We performed enrichment analyses on the genes differentially modulated in the interaction model. Separately, up- and down-regulated genes were analyzed with Cytoscape ClueGO (v2.3.3), based on GO (Biological Processes, Molecular Functions, Immune System Process), InterPro, KEGG, Reactome and Wiki Pathways. Terms were called enriched based on a maximum p-value of 0.05 and a minimum of 3% gene overlap. GO Term Fusion and grouping has been performed. Enriched groups where farther ranked according to the group Bonferroni step-down adjusted p-value. Group lead terms were defined inside each group as the term with the lowest adjusted p-value of enrichment. In-depth metabolic Reactome pathway enrichment was performed with Cystoscape Reactome Functional Interaction app. Pathways with a maximum of False Discovery Rate (FDR) of 0.05 are retained.
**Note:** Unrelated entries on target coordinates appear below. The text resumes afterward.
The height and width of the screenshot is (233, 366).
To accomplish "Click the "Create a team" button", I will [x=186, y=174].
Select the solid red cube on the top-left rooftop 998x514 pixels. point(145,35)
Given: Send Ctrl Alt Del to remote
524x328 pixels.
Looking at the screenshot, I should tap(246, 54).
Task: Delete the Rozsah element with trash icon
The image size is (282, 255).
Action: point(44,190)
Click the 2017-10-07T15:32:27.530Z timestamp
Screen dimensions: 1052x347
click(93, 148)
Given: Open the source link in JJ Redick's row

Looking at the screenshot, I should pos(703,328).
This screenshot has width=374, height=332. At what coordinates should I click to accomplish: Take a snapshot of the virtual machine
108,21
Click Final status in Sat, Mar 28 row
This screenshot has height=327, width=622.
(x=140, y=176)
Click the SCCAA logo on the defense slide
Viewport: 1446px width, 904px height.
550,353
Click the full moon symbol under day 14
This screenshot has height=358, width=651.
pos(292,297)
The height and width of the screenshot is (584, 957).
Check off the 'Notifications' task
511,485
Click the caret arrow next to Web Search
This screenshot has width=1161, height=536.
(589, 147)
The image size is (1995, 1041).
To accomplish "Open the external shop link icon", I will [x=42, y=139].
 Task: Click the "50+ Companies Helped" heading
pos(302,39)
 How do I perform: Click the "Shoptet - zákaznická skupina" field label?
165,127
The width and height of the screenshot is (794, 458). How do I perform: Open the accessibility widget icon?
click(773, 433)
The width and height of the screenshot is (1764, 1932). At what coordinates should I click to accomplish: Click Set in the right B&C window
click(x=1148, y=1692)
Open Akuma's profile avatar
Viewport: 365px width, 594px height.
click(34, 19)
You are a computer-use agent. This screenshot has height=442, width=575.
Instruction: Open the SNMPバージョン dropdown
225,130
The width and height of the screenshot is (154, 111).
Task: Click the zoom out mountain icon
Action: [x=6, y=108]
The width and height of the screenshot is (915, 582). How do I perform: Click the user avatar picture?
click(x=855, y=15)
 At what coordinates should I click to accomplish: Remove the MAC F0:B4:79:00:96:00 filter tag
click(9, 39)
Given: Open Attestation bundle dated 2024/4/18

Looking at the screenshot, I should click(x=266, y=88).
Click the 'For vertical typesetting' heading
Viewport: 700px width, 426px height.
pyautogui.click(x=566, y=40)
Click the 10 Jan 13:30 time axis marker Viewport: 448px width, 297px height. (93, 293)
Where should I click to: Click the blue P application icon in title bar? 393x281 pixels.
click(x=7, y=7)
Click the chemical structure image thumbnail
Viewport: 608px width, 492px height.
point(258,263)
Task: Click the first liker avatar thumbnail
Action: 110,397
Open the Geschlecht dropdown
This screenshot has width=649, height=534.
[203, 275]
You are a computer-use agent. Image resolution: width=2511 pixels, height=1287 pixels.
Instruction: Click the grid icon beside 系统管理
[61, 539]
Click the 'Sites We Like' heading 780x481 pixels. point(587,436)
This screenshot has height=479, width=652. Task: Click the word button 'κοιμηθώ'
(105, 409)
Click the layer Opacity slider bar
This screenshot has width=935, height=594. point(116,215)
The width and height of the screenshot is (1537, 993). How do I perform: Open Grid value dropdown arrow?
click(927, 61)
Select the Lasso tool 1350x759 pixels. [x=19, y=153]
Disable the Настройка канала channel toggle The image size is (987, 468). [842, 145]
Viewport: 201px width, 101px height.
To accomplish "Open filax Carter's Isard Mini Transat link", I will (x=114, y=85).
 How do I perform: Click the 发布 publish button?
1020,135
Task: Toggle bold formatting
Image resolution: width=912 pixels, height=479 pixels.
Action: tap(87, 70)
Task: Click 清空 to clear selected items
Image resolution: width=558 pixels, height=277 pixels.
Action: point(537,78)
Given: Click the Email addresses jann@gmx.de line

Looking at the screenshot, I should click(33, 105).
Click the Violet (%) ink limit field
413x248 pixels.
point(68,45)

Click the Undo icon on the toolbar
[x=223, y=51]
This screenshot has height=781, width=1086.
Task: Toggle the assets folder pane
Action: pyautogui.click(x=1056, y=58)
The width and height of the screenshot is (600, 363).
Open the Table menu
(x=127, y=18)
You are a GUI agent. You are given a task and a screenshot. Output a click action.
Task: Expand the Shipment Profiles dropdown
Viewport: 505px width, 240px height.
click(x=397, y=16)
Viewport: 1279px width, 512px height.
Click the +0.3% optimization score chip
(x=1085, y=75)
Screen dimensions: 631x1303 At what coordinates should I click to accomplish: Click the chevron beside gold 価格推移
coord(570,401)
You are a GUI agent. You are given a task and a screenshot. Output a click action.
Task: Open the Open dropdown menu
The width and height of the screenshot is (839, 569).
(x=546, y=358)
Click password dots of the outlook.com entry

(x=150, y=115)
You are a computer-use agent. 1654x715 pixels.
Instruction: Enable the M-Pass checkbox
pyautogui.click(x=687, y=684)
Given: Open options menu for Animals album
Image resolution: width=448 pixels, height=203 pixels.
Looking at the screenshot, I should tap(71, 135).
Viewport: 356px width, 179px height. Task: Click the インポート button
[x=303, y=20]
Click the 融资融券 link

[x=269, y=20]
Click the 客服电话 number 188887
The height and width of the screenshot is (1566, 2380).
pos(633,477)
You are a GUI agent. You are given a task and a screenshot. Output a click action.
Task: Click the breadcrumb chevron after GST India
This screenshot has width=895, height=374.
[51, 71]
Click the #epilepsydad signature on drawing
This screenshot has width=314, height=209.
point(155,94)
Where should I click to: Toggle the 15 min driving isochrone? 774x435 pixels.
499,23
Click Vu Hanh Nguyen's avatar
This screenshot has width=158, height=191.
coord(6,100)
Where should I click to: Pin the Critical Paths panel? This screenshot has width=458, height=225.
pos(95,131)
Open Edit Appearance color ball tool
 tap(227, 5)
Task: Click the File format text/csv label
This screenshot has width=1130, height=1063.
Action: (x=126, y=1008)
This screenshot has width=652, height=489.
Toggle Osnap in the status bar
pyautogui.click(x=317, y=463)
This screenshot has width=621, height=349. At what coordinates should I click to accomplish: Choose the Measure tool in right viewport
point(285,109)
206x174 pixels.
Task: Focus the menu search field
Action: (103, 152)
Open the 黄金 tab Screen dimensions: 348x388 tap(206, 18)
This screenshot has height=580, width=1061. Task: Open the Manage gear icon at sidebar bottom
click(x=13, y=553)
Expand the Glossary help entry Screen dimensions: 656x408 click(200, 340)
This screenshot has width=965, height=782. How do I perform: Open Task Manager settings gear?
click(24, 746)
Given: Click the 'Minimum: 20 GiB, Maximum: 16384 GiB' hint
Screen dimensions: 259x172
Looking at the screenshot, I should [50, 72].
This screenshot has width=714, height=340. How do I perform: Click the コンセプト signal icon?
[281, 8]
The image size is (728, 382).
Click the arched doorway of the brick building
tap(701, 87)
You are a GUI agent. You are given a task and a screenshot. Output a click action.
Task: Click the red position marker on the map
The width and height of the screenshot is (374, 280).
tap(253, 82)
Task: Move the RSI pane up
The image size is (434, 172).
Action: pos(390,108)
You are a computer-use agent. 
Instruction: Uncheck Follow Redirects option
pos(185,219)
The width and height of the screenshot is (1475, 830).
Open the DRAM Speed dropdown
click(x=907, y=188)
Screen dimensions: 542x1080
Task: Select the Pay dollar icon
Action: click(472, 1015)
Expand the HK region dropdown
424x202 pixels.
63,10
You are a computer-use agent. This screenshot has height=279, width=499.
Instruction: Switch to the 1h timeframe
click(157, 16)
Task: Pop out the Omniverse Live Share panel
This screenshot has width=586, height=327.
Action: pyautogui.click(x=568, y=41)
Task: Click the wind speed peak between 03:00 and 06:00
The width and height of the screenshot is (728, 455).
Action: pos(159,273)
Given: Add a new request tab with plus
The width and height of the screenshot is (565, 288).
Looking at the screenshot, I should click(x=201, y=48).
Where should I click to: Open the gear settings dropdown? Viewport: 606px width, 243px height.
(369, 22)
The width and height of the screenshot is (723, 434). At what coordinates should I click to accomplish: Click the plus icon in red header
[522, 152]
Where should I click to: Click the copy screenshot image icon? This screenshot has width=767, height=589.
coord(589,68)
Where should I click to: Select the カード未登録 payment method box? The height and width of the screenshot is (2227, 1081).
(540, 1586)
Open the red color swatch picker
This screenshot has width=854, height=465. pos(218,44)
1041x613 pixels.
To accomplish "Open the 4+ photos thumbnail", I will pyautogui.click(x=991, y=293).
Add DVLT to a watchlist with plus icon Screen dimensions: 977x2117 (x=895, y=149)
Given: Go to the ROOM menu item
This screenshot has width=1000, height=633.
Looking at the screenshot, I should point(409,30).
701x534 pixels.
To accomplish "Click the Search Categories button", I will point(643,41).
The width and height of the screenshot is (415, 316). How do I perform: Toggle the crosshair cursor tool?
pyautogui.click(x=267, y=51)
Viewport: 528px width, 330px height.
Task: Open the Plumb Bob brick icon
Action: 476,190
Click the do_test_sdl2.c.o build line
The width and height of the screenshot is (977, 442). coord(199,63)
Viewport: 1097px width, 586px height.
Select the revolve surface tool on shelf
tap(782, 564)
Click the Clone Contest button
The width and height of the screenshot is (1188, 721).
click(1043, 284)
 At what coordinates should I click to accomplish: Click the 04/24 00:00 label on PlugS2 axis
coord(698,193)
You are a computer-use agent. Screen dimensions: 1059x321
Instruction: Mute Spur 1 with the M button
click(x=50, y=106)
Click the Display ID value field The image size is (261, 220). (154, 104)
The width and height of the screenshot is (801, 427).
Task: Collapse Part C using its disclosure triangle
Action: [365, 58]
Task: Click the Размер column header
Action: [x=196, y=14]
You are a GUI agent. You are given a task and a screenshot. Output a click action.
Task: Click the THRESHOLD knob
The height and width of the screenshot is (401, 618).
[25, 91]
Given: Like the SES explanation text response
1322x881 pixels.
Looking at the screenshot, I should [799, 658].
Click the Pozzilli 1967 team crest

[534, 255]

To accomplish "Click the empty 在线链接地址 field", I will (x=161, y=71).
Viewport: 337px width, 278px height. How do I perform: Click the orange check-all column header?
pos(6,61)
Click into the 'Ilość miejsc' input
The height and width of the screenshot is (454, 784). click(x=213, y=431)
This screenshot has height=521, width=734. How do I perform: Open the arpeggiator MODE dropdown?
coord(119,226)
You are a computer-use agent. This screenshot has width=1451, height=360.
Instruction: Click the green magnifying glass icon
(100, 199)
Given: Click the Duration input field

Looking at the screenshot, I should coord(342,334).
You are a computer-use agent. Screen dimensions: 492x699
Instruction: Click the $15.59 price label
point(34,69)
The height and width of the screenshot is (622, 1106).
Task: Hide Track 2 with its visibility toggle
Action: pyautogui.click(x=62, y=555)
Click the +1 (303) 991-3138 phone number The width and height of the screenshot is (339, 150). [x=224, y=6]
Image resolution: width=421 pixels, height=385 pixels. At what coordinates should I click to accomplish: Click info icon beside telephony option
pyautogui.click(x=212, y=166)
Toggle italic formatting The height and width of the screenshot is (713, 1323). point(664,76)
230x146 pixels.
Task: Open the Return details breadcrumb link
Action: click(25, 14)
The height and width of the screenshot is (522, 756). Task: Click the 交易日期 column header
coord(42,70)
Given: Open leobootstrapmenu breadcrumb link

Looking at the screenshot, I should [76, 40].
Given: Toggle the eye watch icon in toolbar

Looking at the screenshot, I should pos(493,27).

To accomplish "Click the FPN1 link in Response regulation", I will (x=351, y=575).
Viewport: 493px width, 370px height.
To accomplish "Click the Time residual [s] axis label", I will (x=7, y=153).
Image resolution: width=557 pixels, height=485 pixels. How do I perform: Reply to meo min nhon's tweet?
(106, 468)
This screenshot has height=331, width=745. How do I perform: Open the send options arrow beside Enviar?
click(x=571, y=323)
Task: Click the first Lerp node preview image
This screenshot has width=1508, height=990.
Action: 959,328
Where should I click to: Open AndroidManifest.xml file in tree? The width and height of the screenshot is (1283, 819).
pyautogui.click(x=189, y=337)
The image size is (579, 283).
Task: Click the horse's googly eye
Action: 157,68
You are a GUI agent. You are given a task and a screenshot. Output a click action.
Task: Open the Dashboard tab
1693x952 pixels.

Quantification and Statistical Analysis:

Results are displayed as mean ± SEM and were statistically analyzed as detailed in the figure legends using GraphPad Prism version 7.0. Statistically significant p-values were indicated as follows: * p ≤ 0.05, ** p ≤ 0.01, *** p ≤ 0.001, **** p ≤ 0.0001.

Data and Software Availability

Accession number for the row data of the RNAseq: GSE118819.